The lawyers involved did not take the case to trial so it is unclear, at least in this case, how far is too far under Colorado’s anti-cyberbulling / harassment laws. Understanding when the line is crossed the defines the difference between the Colorado crime of harassment and what should be protected speech under the First Amendment is one of the more confusing areas of law in out country…as the line seems to be constantly moving.
The two young men involved in this case pled guilty to harassment for filling a Facebook page with photos, insults and threats directed at another young person from their high school. The actual words used or photos publised are not publicly available. When Facebook was contacted by the authorities they immediately removed the offending page.
The impact of real “cyber-bullying” is serious of course as it is believed that this electronic form of harassment can easily escalate into violence or result in repeated events of other kinds of victimization.
However, young people hurting each other is not a new story. What is new is using electronic media to accomplish this result and having criminal charges filed as punishment for the act. But bullying – even cyber-bullying – while condemnable on a moral basis – is not necessarily a crime unless the speech involved crosses the line..begging the question of course – where is that “line” drawn?
Here is the law in Colorado that addresses cyber-bullying:
1. A person commits harassment if, with intent to harass, annoy, or alarm another person, he or she:
….
(e) Initiates communication with a person, anonymously or otherwise by telephone, computer, computer network, or computer system in a manner intended to harass or threaten bodily injury or property damage, or makes any comment, request, suggestion, or proposal by telephone, computer, computer network, or computer system that is obscene
;
Middle and high school provides multiple opportunities for young people to hurt each other verbally.

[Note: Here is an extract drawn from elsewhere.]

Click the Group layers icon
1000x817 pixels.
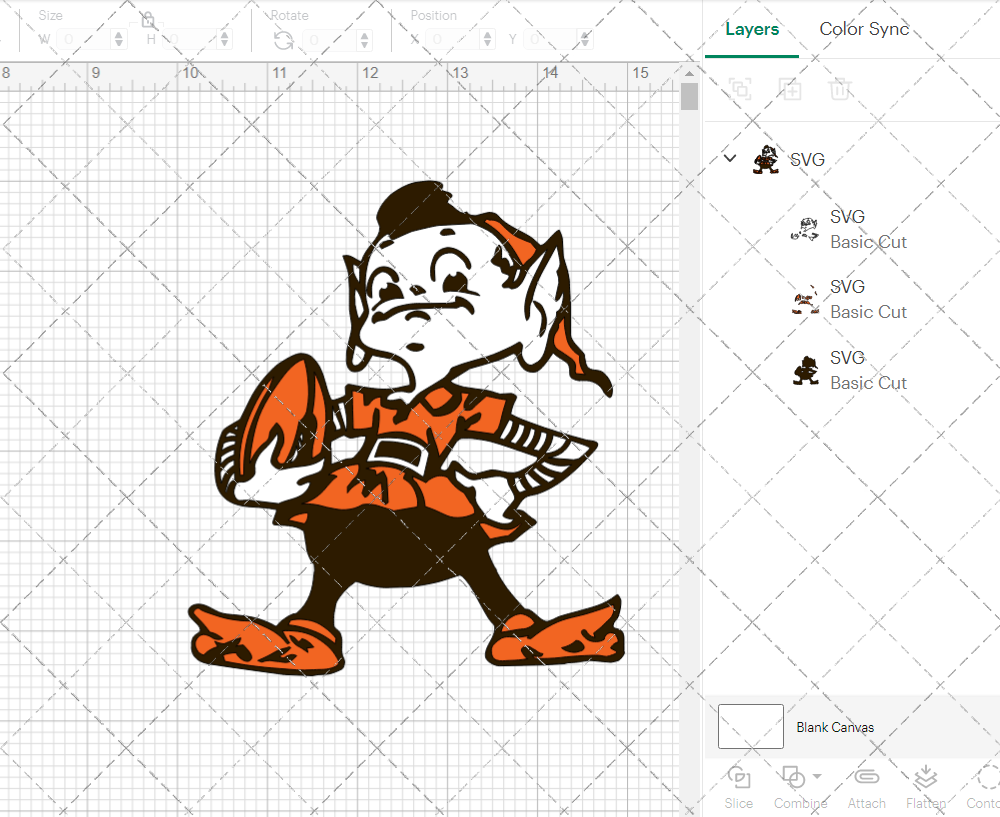pos(740,90)
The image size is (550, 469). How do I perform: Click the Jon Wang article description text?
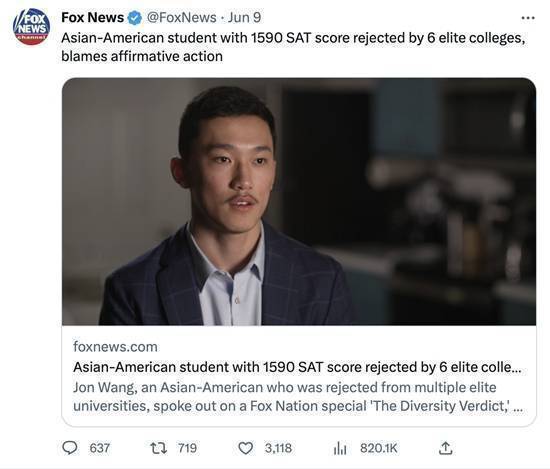coord(298,396)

While criticism on Facebook may hurt the feelings of another, the attack, under Colorado law must be performed in a manner intended to harass or threaten bodily injury or property damage. What is confusing is the use of the term “harass” in subsection 18-9-111(1)(e) – a subsection intended to define the crime of cyberbullying which uses the very term it is trying to define.
The Requirement Of Specific Intent
The Colorado Supreme Court has said that the requirement that a person act with specific intent to committ the crime of harassment “overcomes” the what may at first glance appear to be a vague or indefinite statute.

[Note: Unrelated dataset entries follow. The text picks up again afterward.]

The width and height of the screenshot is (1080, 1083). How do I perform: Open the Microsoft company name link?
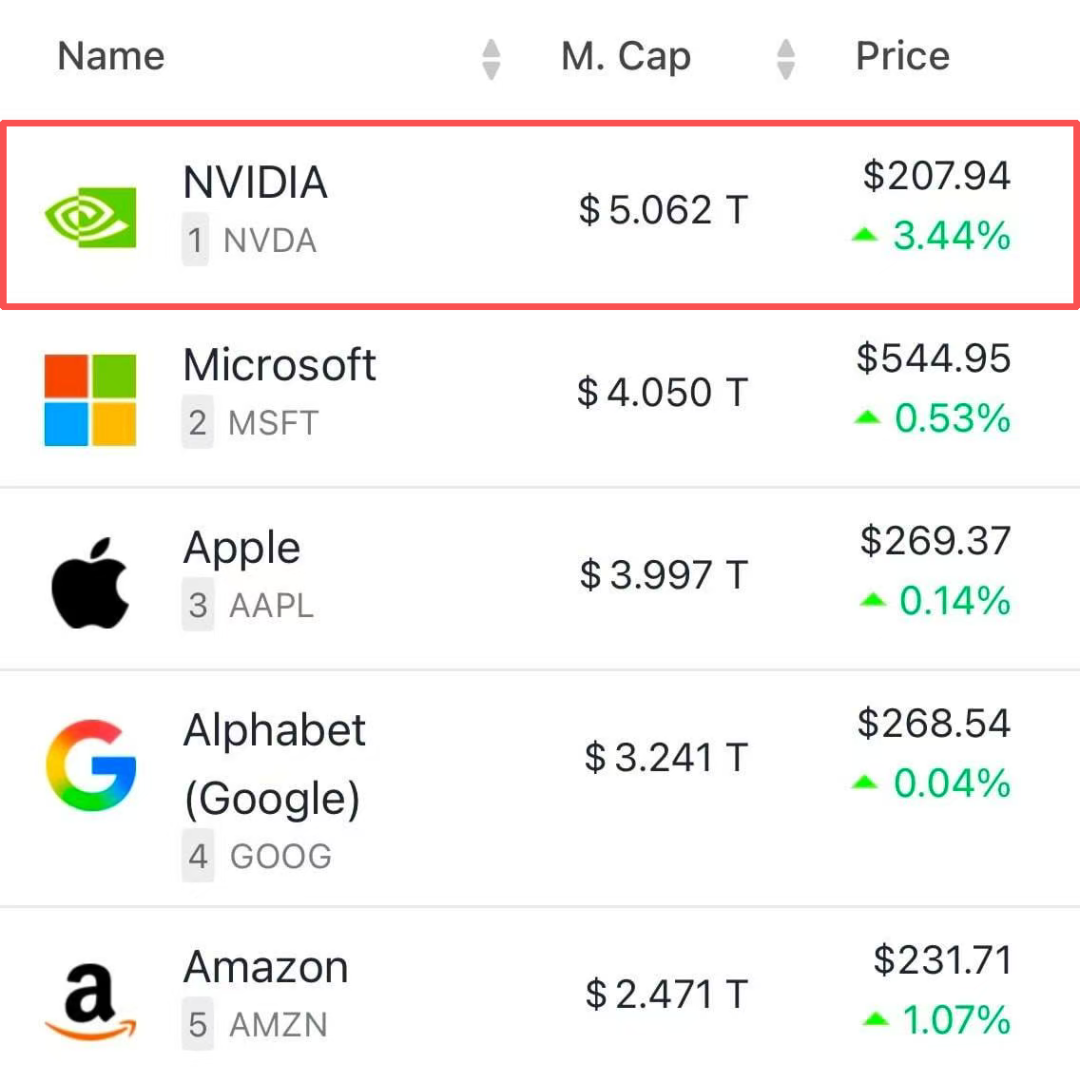279,366
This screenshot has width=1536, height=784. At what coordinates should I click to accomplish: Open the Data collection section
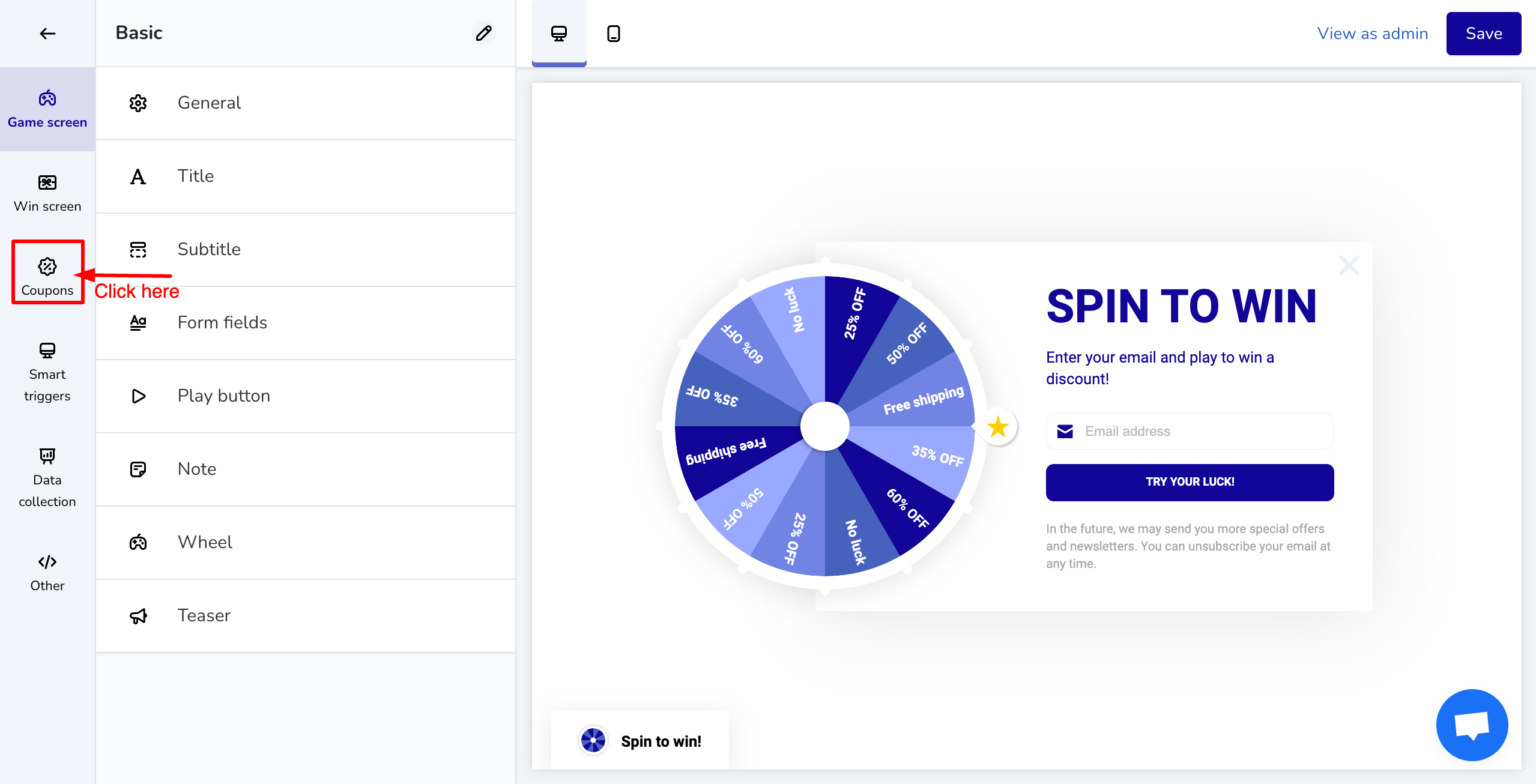click(x=47, y=477)
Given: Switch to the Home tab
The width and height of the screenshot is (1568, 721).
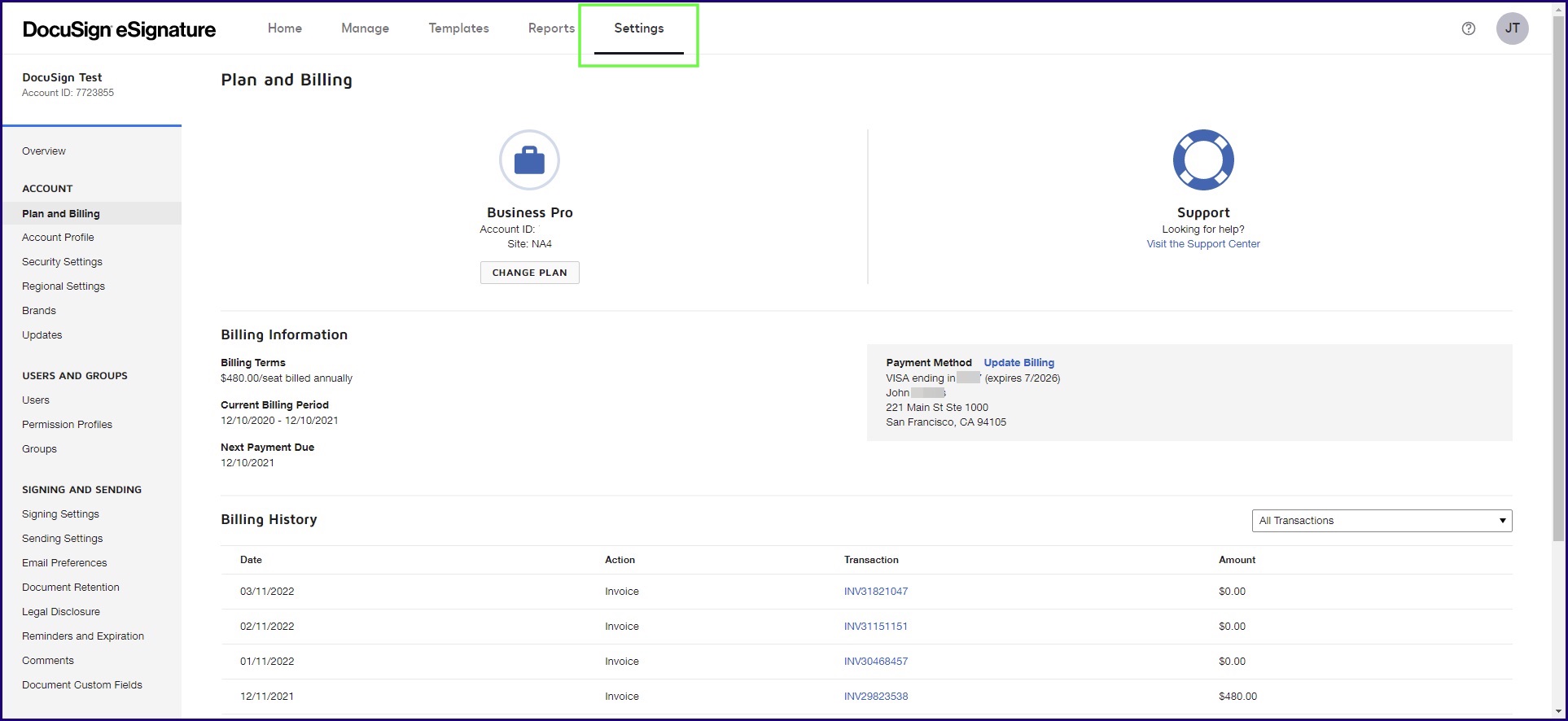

In 1985, the Colorado Supreme Court struck down subsection 1(d) of 18-9-111 because it found that section to be unconstitutionally vague providing “no limiting standards to assist citizens, courts, judges or police personnel to define what conduct is prohibited and, conversely, what conduct is permitted.” It no longer appears in the law.
Using The First Amendment To Defend Against Charges Of Harassment In Colorado – 18-9-111
Applying this analysis in the defense of Colorado cyber-bullying cases, the Colorado criminal defense lawyer might properly focus on whether a prosecution of the speech in question – whether it be on Facebook, Twitter, or Instagram – is unconstitutional – in violation of the First and Fourteenth Amendments to the United States Constitution and article II, section 10, of the Colorado Constitution.

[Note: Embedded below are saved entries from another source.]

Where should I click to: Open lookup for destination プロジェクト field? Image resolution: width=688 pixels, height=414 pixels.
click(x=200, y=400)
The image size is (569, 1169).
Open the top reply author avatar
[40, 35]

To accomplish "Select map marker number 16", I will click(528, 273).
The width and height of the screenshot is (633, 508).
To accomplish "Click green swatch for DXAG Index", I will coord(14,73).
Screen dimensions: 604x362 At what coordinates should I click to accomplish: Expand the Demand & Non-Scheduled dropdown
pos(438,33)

The question the lawyer should ask is whether application of the law in question 18-9-111 (1)(e) is so overbroad that it seeks to prohibit speech that is “beyond the pale of government regulation.”
In the watershed and famous case taught in first year law school classes – Chaplinsky v. New Hampshire, 315 U.S. 568, 62 S.Ct. 766, 86 L.Ed. 1031, the Supreme Court set forth the kind of speech and speech-related activity that a state could–consistent with the First Amendment–make criminal.
The Court said:
If the speech in question is intended to punish “unprotected activity” such as threats of bodily injury or against property it cannot also punish activity protected under the First Amendment.
Colorado’s Harassment Law 18-9-11 – H. Michael’s Take
The protection of the First Amendment entitles all of us to a “robust debate in a free marketplace of ideas. “The function of free speech under our system of government is to invite dispute.”
The kinds of criticism that young people place upon each other may create tears in the intended victim – it may make for sleepless nights – and broken friendships – but ANY prosecution for cyber-bullying must be aggressively defended even the words used by the antagonizer “stir people to anger.”
Speech may often be provocative and challenging, and it may be laced with epithets and prejudice and immoral to its core, but it should NOT BE criminalized unless it crosses a line that is clearly drawn under the law. Otherwise, the idea of the First Amendment would be nothing more than a sham.